The project had been bid out, but no Ohio firms submitted bids. When Widener called a timber company and asked why they hadn’t bid, they said the 87-page application was too daunting. This year the application was pared down to six pages and the project was split up, and several Ohio companies won the contract.
“I can’t believe our businesses would not be as competitive as anywhere else,” said Segi of Wasserstrom. He believes Ohio firms should get preference even if their price is a little bit higher.
‘Buy Ohio’ diluted
The state has since the 1980s had a “Buy Ohio” rule that allows state agencies to choose a bidder from Ohio over one from another state as long as the local company’s proposal isn’t more than 5 percent higher.
But this provision has been amended to give all neighboring states except West Virginia the same preference as Ohio companies. In return, neighboring states give Ohio companies the same benefit for their state contracts.
A recent state analysis of cross-border contracts found that Kentucky, Michigan and New York spend more than $770 million a year with 471 Ohio companies, while Ohio spends $249 million on a total of 876 companies in those three states combined.
“It’s important we have those relationships and have other governments very open to having Ohio on their bid lists,” Cole said. “Ohio is a very strong agricultural and manufacturing state, and because of that Ohio jobs and a good portion of our economy is supported by selling to governments in other states.”
Likewise, a July report by the National Association of State Procurement Officials said that many states are considering protectionist legislation to help support their economies.
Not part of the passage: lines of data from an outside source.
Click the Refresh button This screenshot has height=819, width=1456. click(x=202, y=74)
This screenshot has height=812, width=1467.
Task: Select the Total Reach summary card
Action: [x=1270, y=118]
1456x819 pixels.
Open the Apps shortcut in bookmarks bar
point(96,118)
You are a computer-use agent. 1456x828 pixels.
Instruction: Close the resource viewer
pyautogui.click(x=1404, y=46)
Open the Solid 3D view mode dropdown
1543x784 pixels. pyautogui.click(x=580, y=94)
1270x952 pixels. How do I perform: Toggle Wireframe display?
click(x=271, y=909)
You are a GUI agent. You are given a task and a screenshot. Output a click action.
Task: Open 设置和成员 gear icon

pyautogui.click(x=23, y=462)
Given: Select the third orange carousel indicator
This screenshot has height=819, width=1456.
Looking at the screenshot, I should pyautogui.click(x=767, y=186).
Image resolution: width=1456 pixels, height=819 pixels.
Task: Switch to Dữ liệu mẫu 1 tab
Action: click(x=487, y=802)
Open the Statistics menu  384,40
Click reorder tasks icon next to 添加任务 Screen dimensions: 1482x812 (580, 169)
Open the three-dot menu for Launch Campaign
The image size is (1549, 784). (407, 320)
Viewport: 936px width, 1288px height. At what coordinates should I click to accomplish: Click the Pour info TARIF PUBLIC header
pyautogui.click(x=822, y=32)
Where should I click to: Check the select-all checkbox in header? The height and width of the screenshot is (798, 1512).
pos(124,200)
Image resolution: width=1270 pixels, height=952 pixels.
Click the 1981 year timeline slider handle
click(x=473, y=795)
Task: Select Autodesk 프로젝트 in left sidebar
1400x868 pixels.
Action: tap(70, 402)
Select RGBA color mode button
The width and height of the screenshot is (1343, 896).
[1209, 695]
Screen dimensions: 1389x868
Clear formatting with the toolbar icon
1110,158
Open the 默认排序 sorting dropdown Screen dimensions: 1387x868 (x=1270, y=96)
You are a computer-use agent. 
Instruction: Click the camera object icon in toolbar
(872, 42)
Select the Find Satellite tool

But the association opposes such measures as leading to less competition, higher costs and added bureaucracy.
Protectionism debated
Bending over backward to give Ohio companies an advantage could have unintended consequences, said Kevin Holtsberry, director of The Buckeye Institute, a conservative think tank.
“Politicians and taxpayers would like to see money stay in Ohio and benefit Ohioans, but there’s a danger a burdensome process could develop that doesn’t result in the best services and contracts and prices, which ultimately the taxpayers pay that burden,” he said.
While a company being headquartered in Ohio would be a good tie-breaker, Holtsberry said instead of setting up a system that could grow out of hand he advocates making the contracting process more transparent.
Clarence McGill, president of the Dayton-based content management company Integrated Solutions and Services Unlimited, said he spent months and a large amount of resources getting on the state’s minority vendor list — seemingly for nothing.
“Each agency has their own list of contractors they like to choose from,” he said. “So once a company like mine gets certified by the state, and does all that paperwork, it’s for nothing because they … just go with their favorite contractors.”
McGill has 40 employees and currently holds a federal contract with the U.S. Environmental Protection Agency and subcontracts on a project with the Ohio Lottery Commission.
But he’s sure he could’ve competed on more contracts if given the chance, and he thinks state agencies should have to request proposals from all the Ohio companies on the state list every time something comes up.
“They’re paying out tax dollars to actually put this list together, go out and outreach,” he said. “But they don’t even use the information.”